RECORDS FOR THIS TASK:
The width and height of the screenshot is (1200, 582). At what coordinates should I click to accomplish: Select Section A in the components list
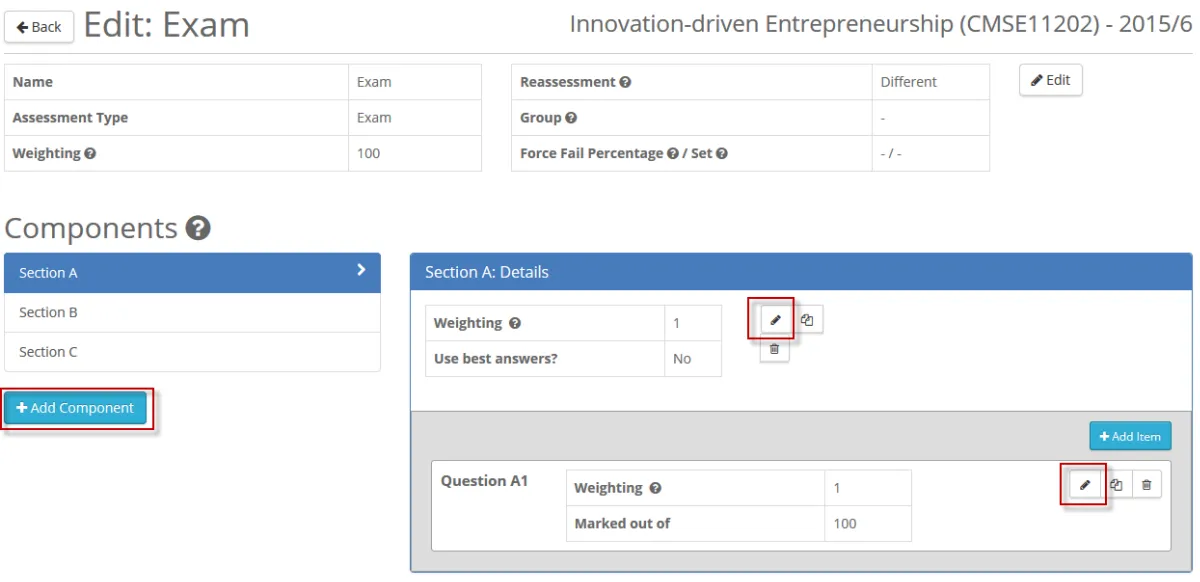192,273
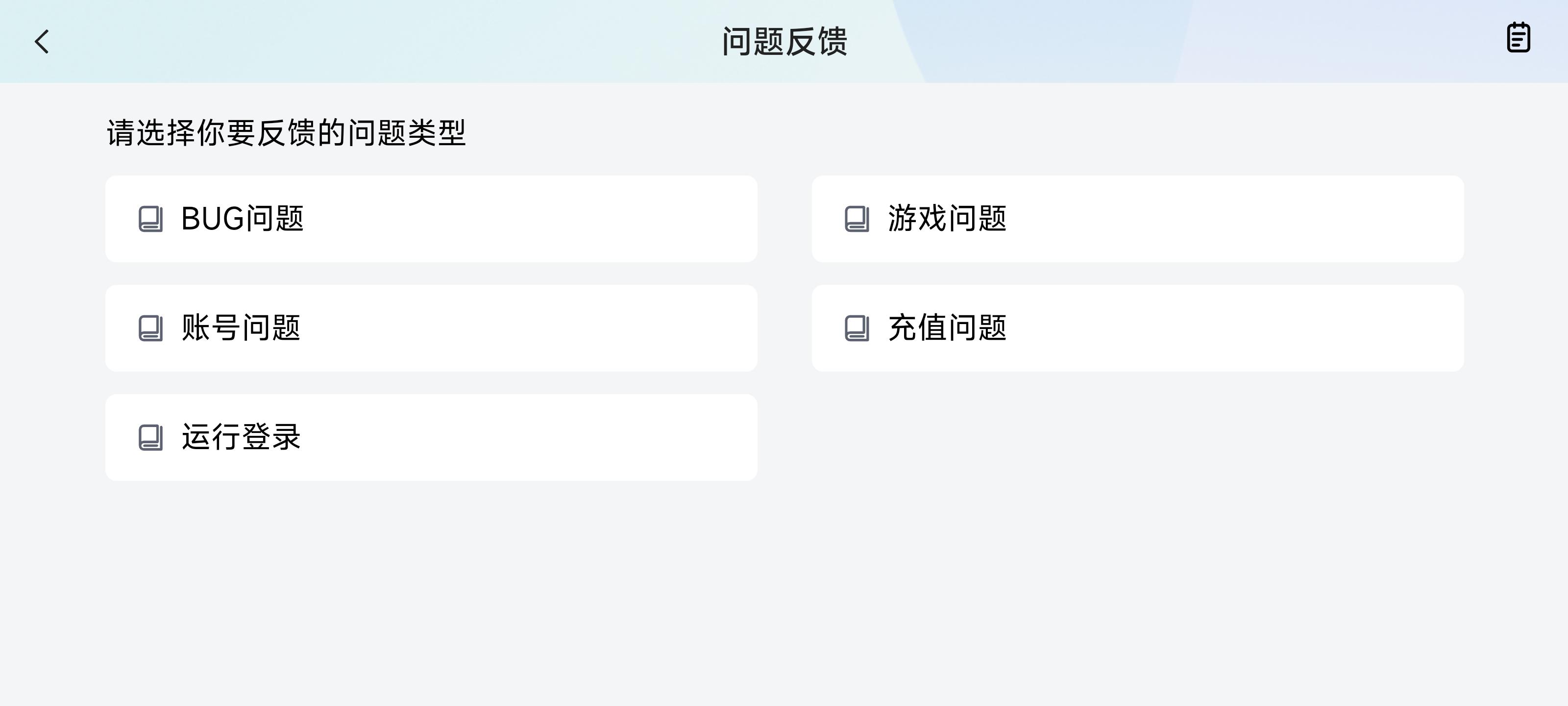The image size is (1568, 706).
Task: Open feedback history clipboard icon
Action: tap(1518, 38)
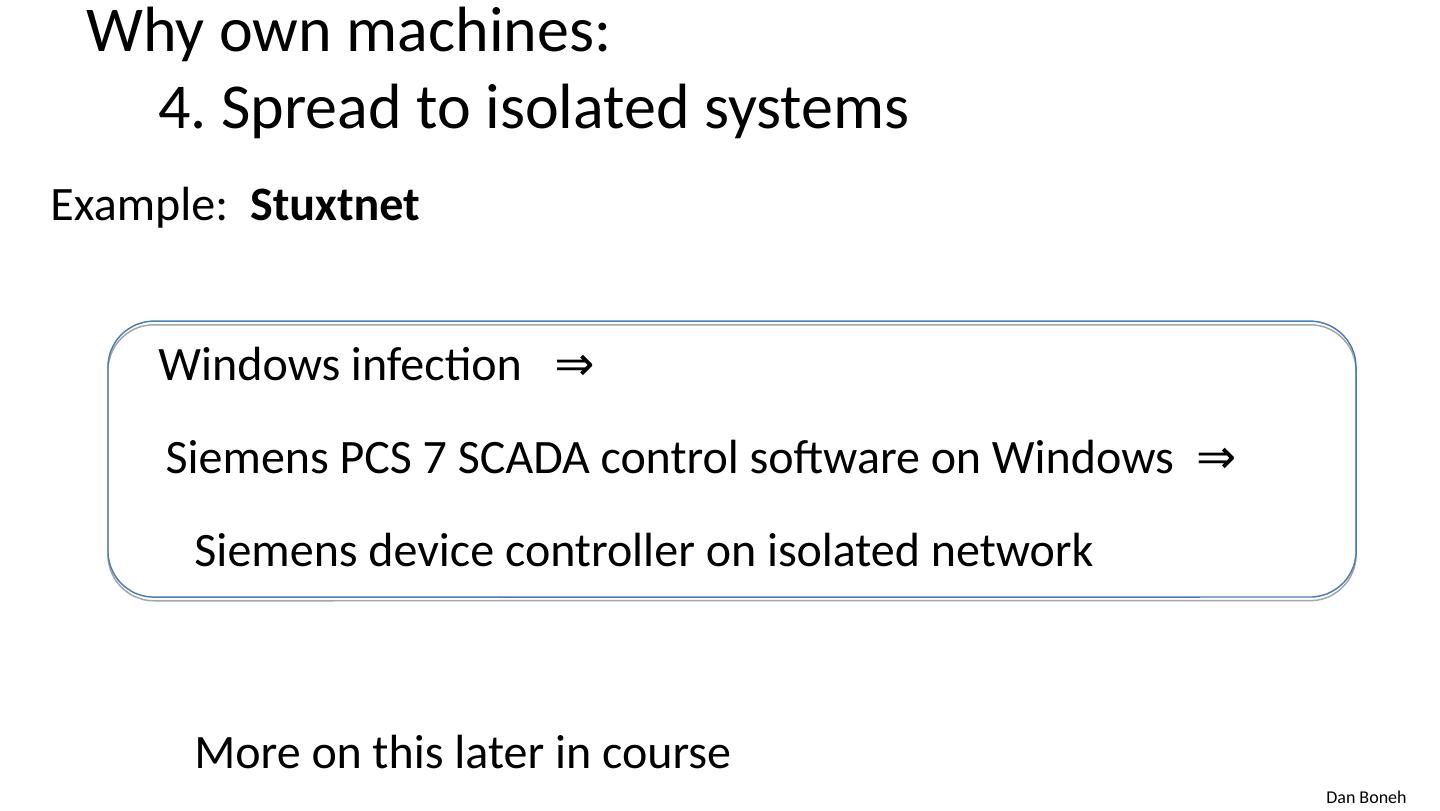Click "Windows" at the end of the SCADA line
The width and height of the screenshot is (1440, 811).
point(1081,458)
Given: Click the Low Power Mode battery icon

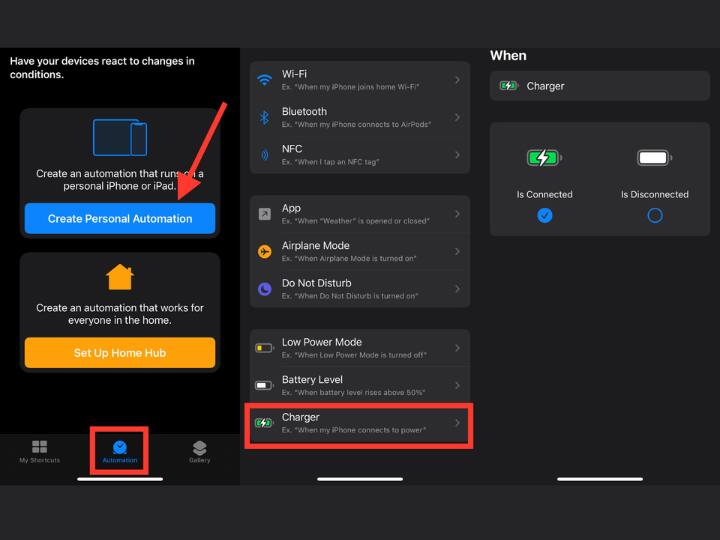Looking at the screenshot, I should pos(264,348).
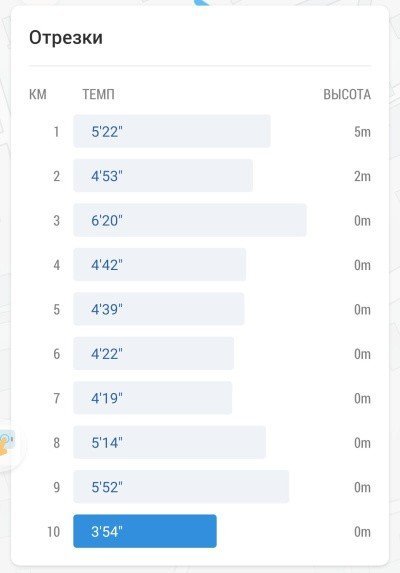Select the 5'14" pace bar for kilometer 8
Screen dimensions: 400x573
pyautogui.click(x=169, y=442)
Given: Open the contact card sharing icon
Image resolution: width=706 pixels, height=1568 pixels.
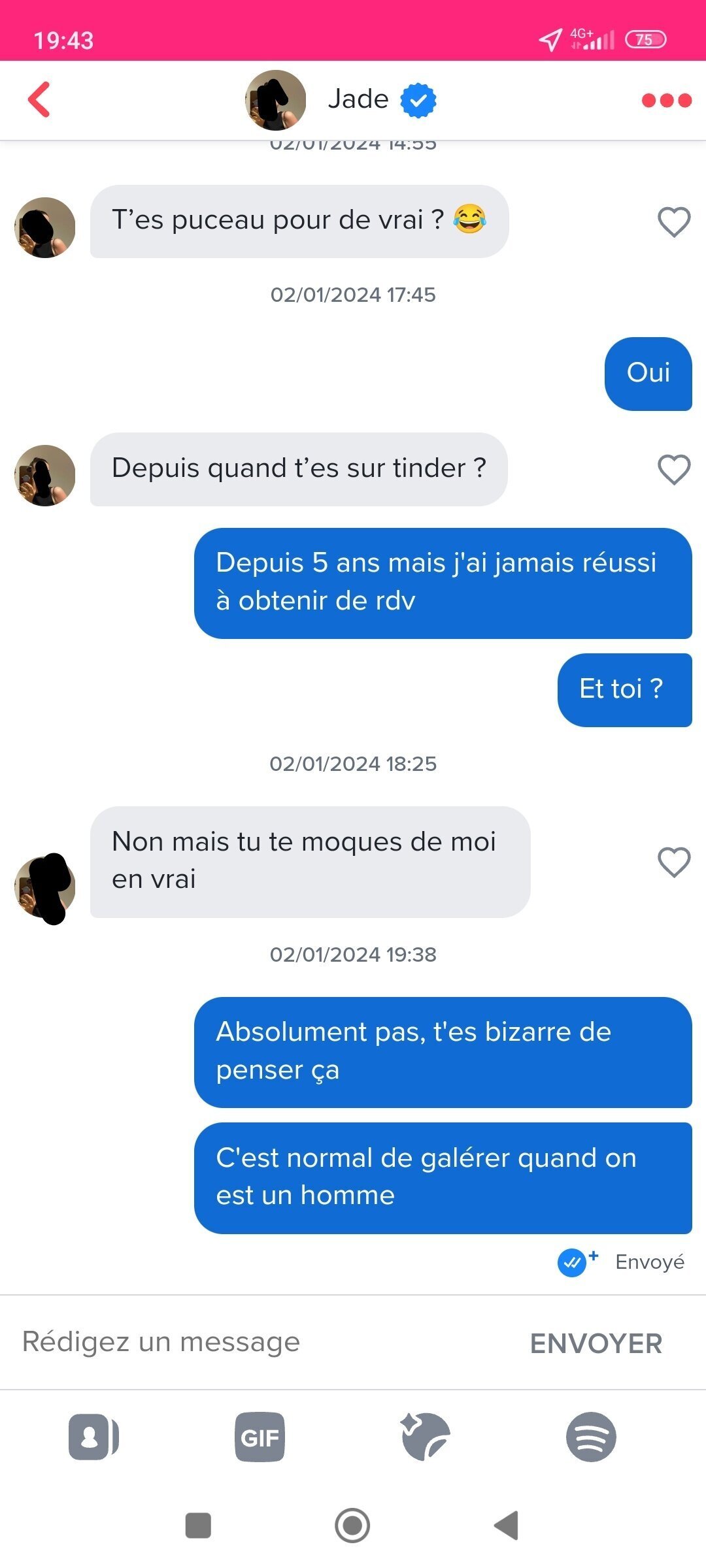Looking at the screenshot, I should click(x=93, y=1437).
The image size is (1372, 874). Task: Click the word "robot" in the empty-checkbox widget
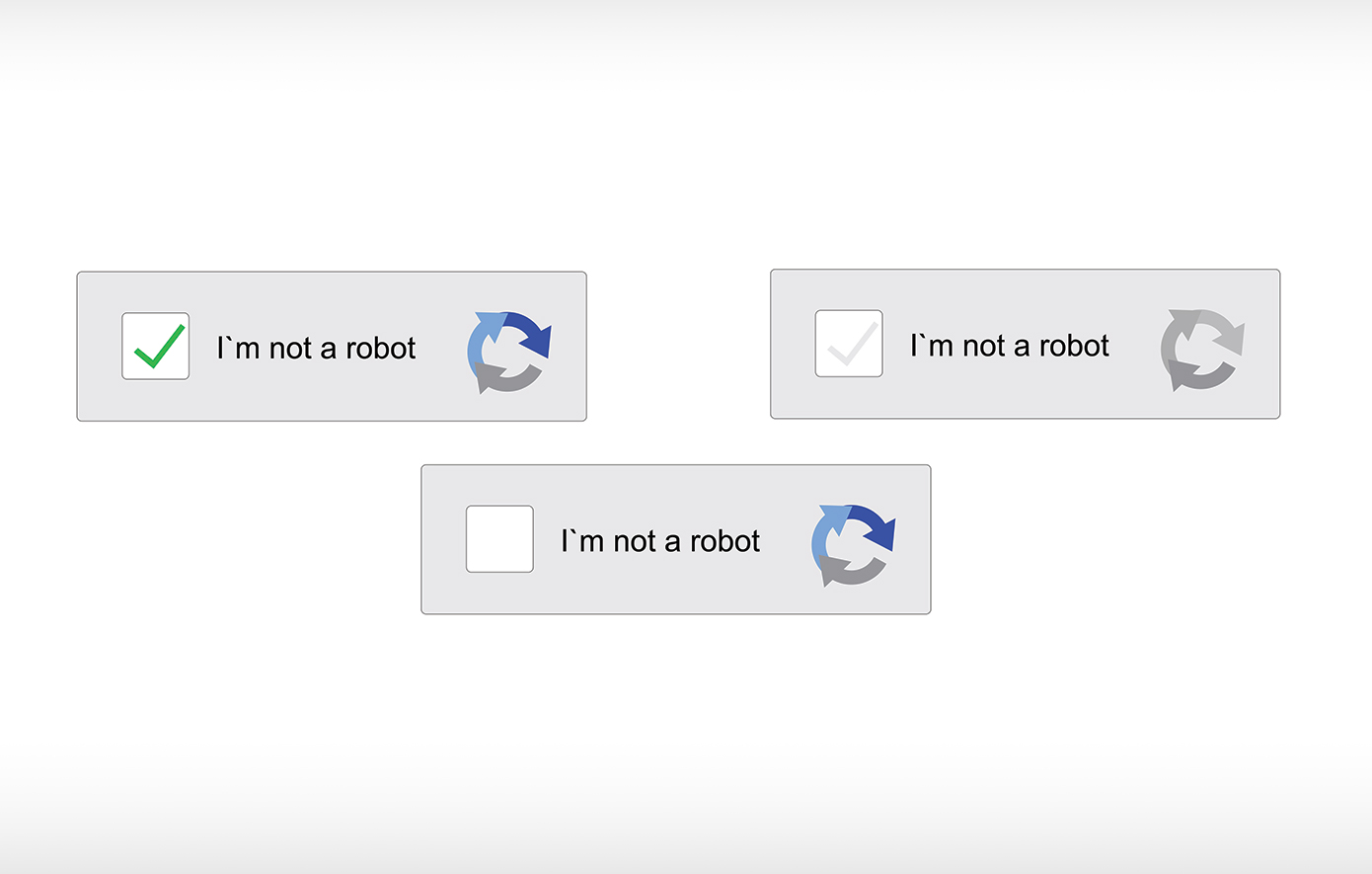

WHAT TO PRODUCE: Beginning with the line that includes "Given: Click the Low Power Mode battery icon" and ending with the last line of the material, reproduce those lines exactly and nothing else, with no pictures.

RESPONSE TO THIS TASK:
Given: Click the Low Power Mode battery icon

Looking at the screenshot, I should pos(264,348).
Select the 5'14" pace bar for kilometer 8
Screen dimensions: 400x573
pyautogui.click(x=169, y=442)
Given: Open the contact card sharing icon
Image resolution: width=706 pixels, height=1568 pixels.
Looking at the screenshot, I should click(x=93, y=1437).
The image size is (1372, 874). Task: Click the word "robot" in the empty-checkbox widget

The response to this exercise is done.